Materials provided:
◇ ◇ ◇

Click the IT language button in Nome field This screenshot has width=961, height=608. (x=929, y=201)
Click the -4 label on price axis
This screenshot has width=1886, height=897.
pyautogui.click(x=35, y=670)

◇ ◇ ◇

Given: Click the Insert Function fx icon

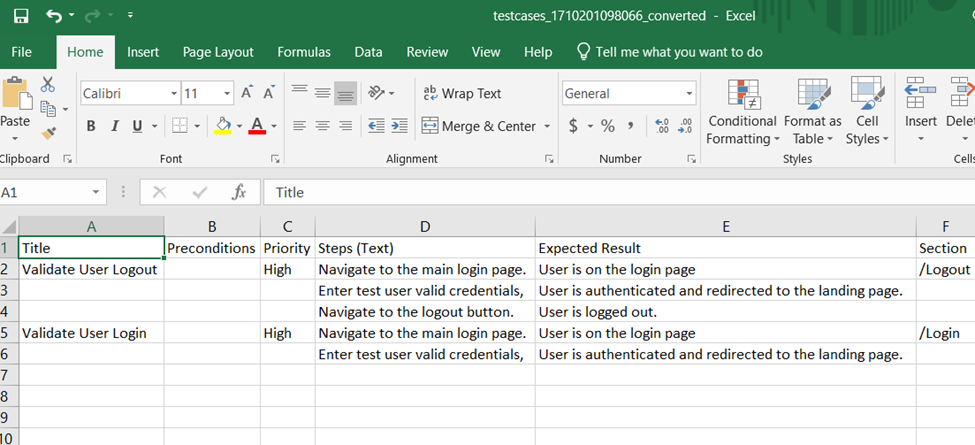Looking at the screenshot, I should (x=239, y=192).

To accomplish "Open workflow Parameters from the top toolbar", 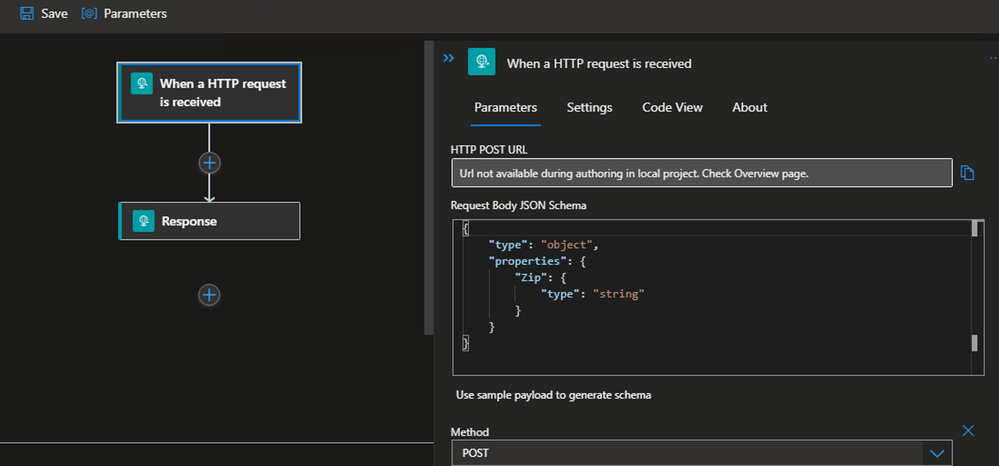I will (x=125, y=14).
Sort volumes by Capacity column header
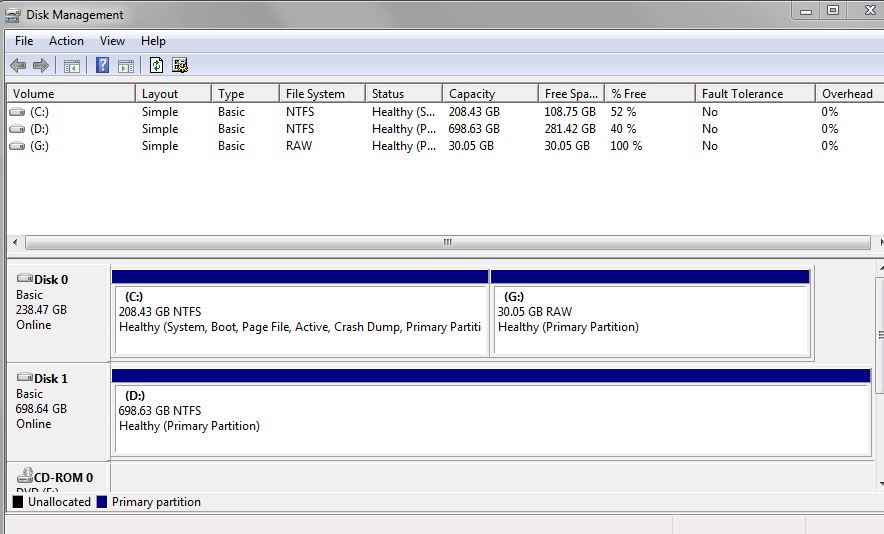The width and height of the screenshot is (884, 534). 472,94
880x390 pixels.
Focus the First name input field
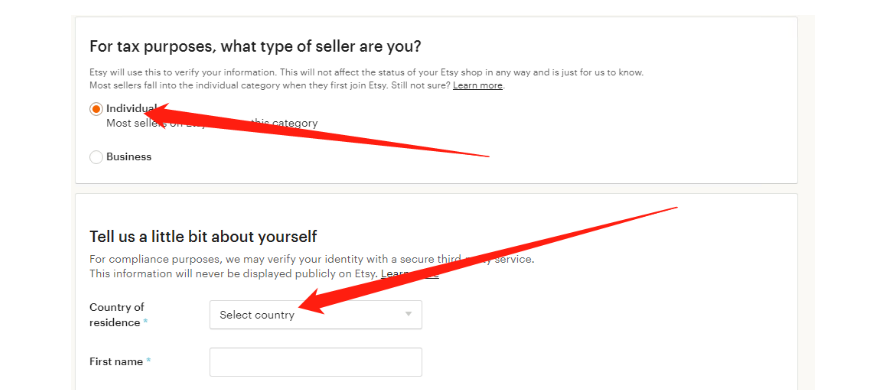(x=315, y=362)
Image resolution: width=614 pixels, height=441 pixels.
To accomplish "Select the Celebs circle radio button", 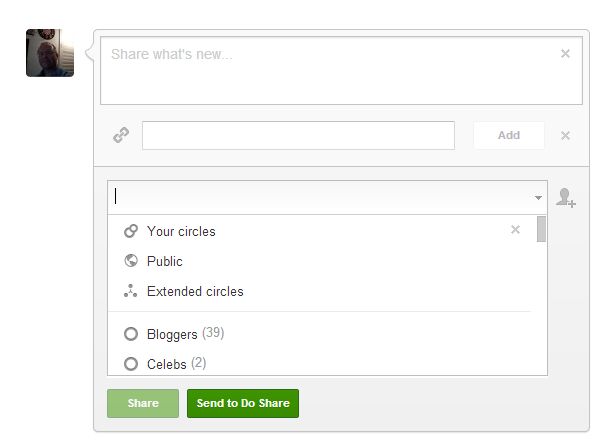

◇ ◇ ◇

What the exercise asks: Among the records, how many lines include the string "pixels"? State the number and add nothing.

Task solution: 2